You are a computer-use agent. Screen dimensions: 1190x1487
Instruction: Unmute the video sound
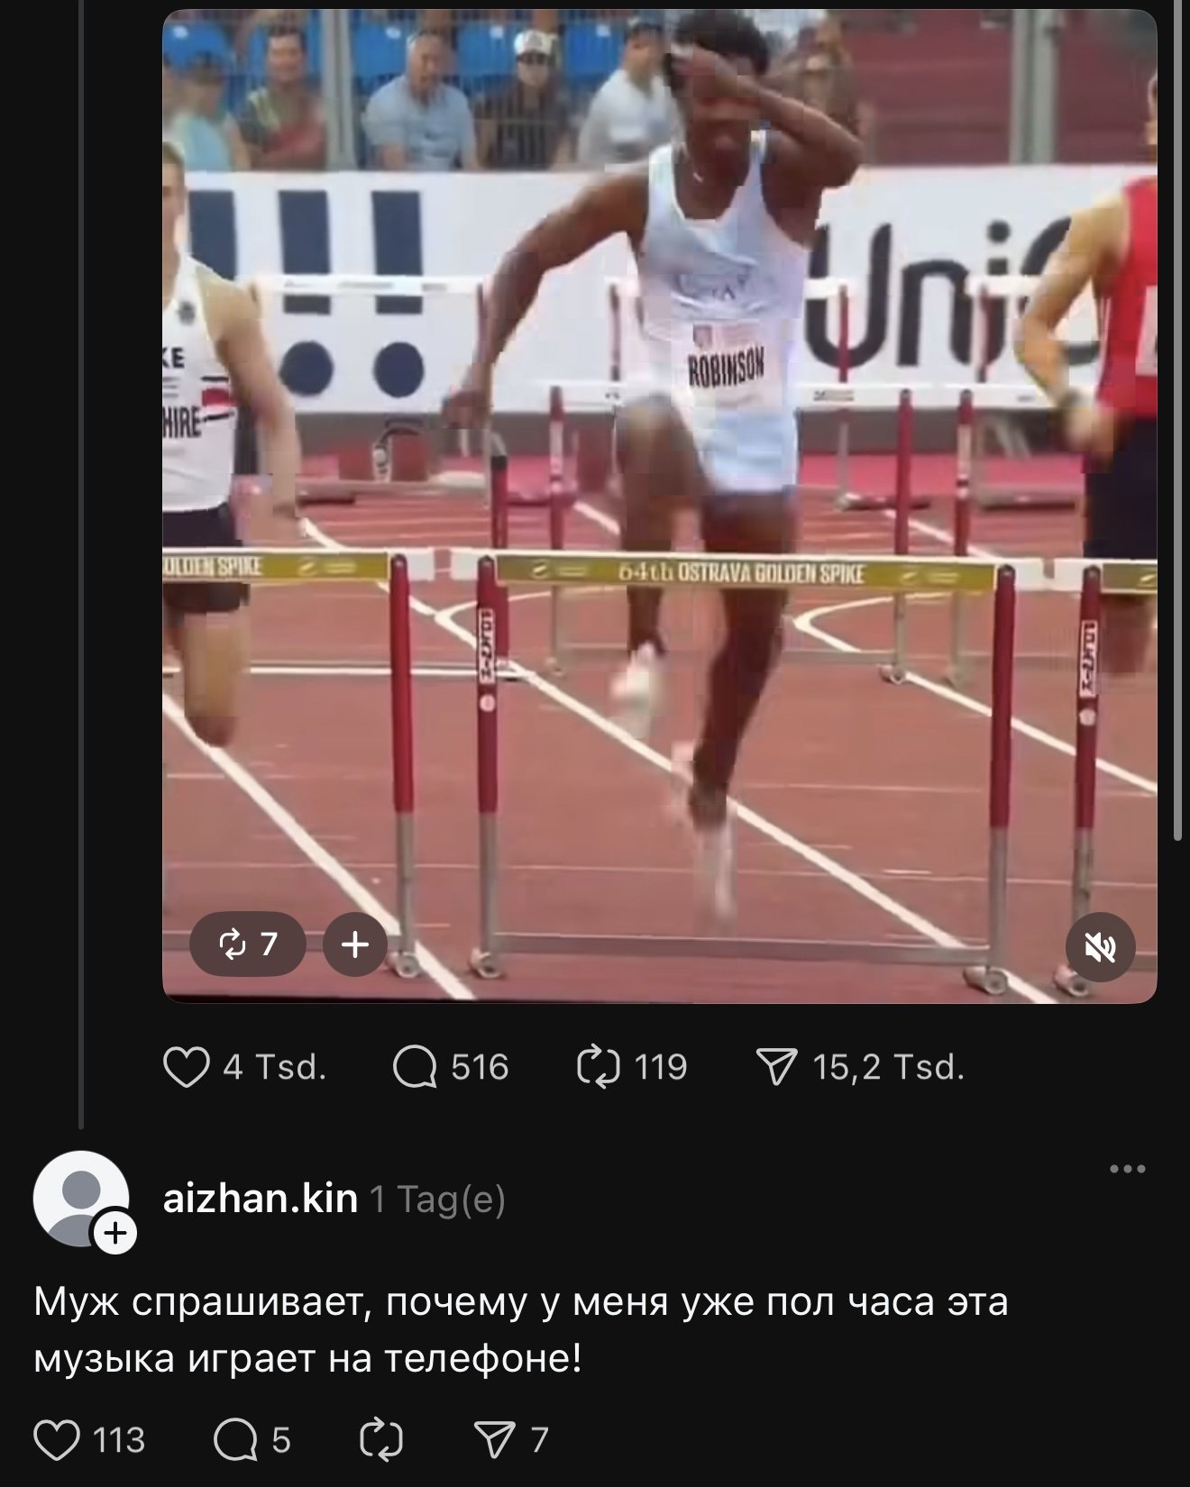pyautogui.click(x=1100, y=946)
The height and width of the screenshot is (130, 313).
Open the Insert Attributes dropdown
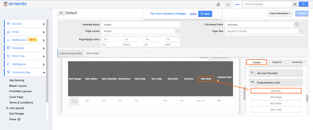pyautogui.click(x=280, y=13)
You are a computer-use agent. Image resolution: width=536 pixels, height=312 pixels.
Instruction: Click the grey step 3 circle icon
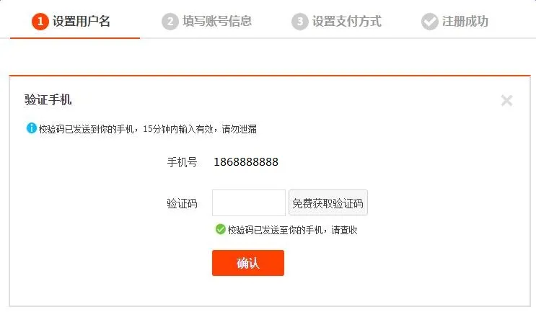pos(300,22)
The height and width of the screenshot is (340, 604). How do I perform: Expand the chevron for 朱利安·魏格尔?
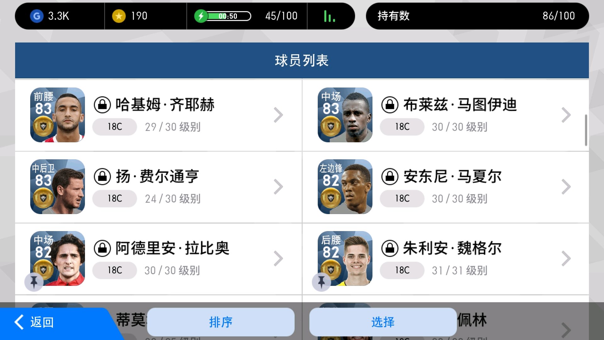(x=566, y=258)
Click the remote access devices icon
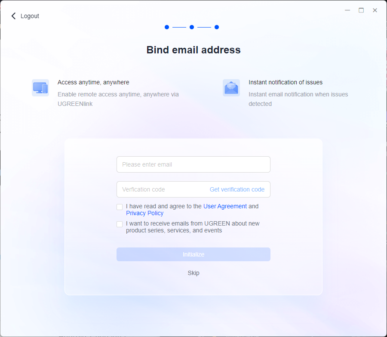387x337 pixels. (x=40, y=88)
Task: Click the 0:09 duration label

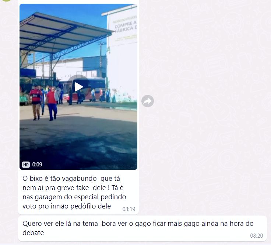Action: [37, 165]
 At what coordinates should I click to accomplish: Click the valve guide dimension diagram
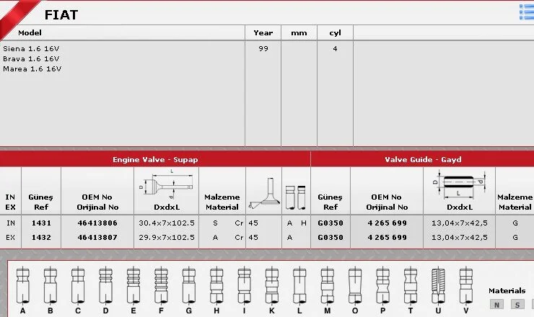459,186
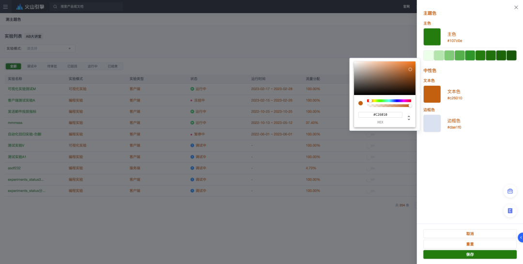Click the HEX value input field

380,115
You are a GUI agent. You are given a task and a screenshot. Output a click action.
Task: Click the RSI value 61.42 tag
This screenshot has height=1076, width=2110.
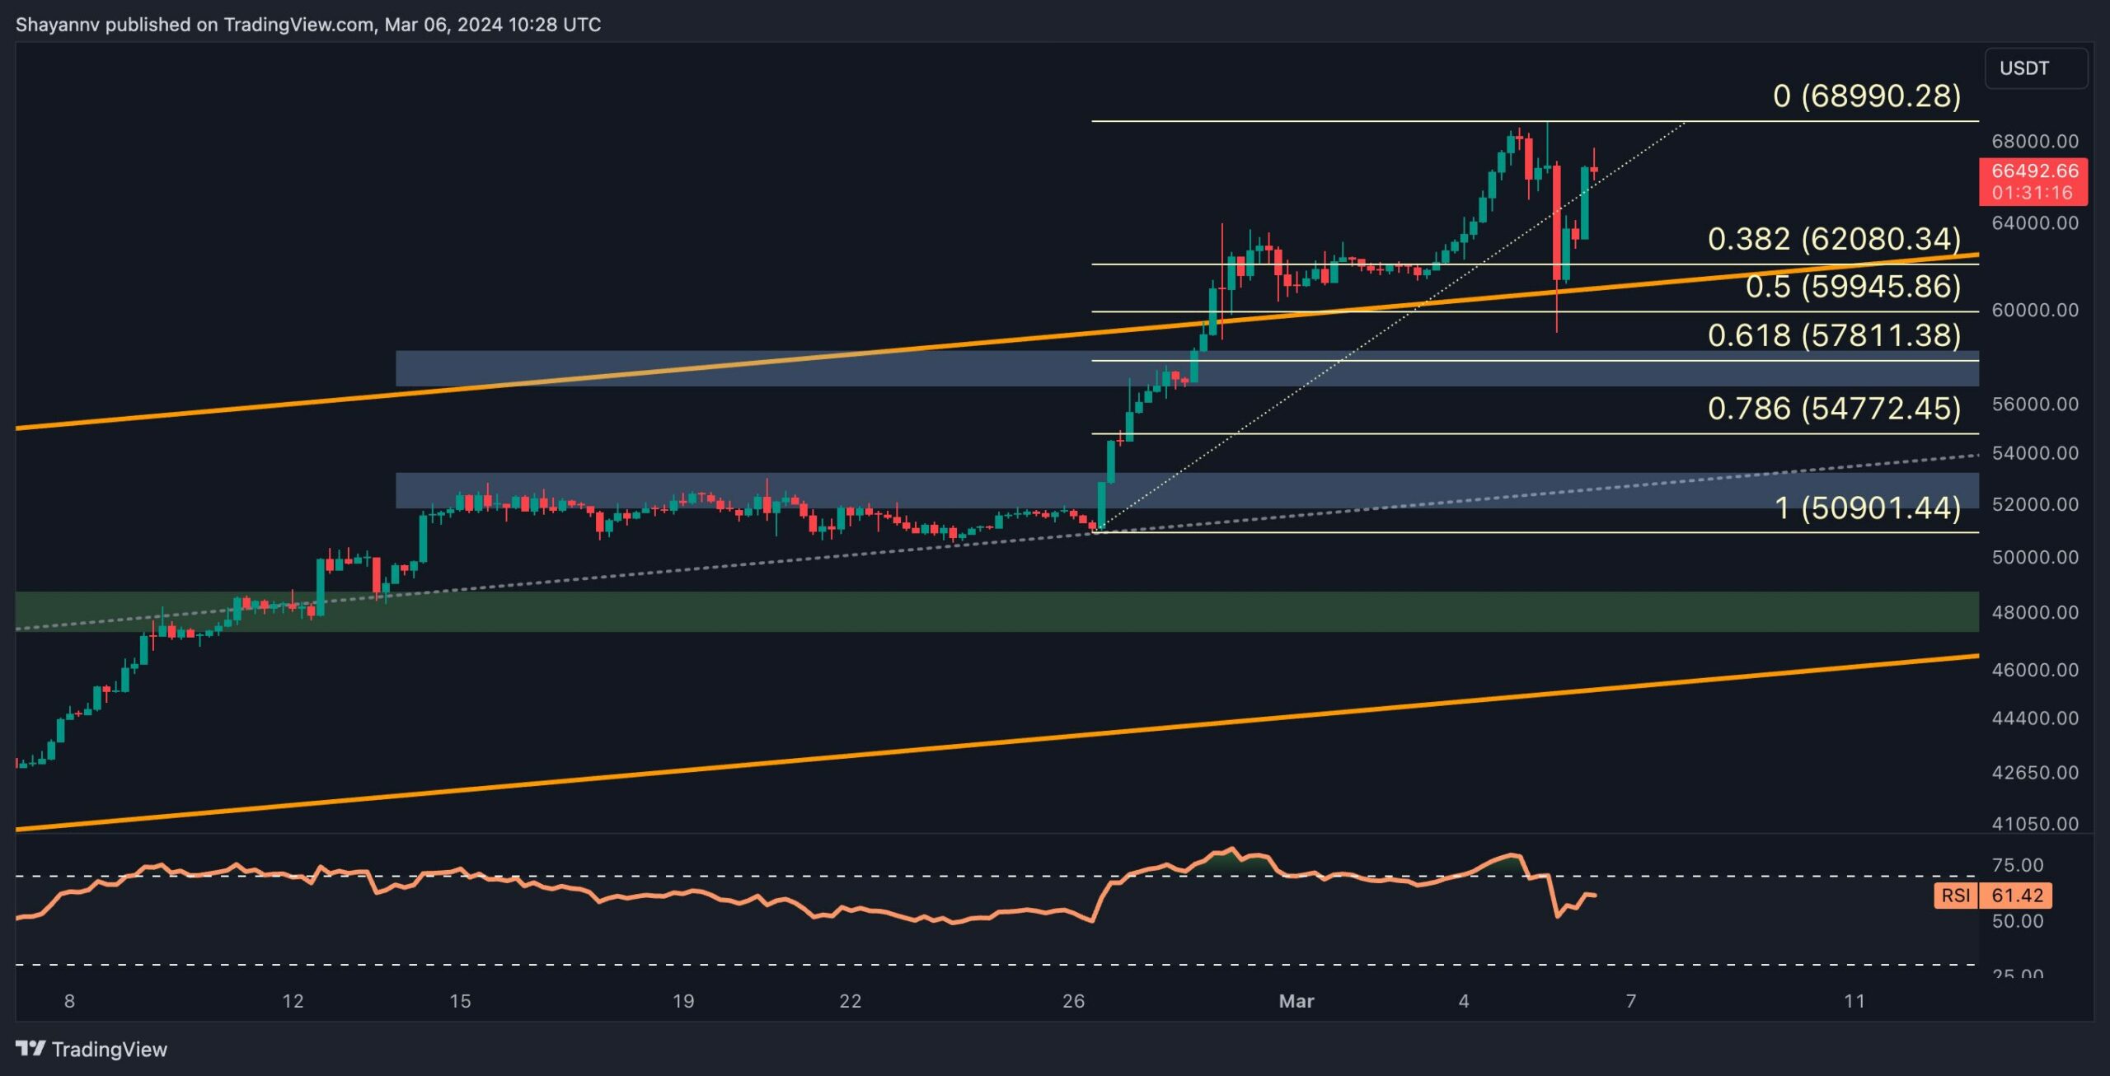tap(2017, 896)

◇ ◇ ◇ ◇ ◇ ◇ ◇

» Task to complete: In the entries above, find the line containing "Task: Click the 0:09 duration label" and the line containing "You are a GUI", then copy both and every line between them exactly, without any picture.

» Output for this task:
Task: Click the 0:09 duration label

Action: [37, 165]
 At what coordinates should I click to accomplish: Click the valve guide dimension diagram
459,186
Click the HEX value input field

380,115
You are a GUI agent. You are given a task and a screenshot. Output a click action.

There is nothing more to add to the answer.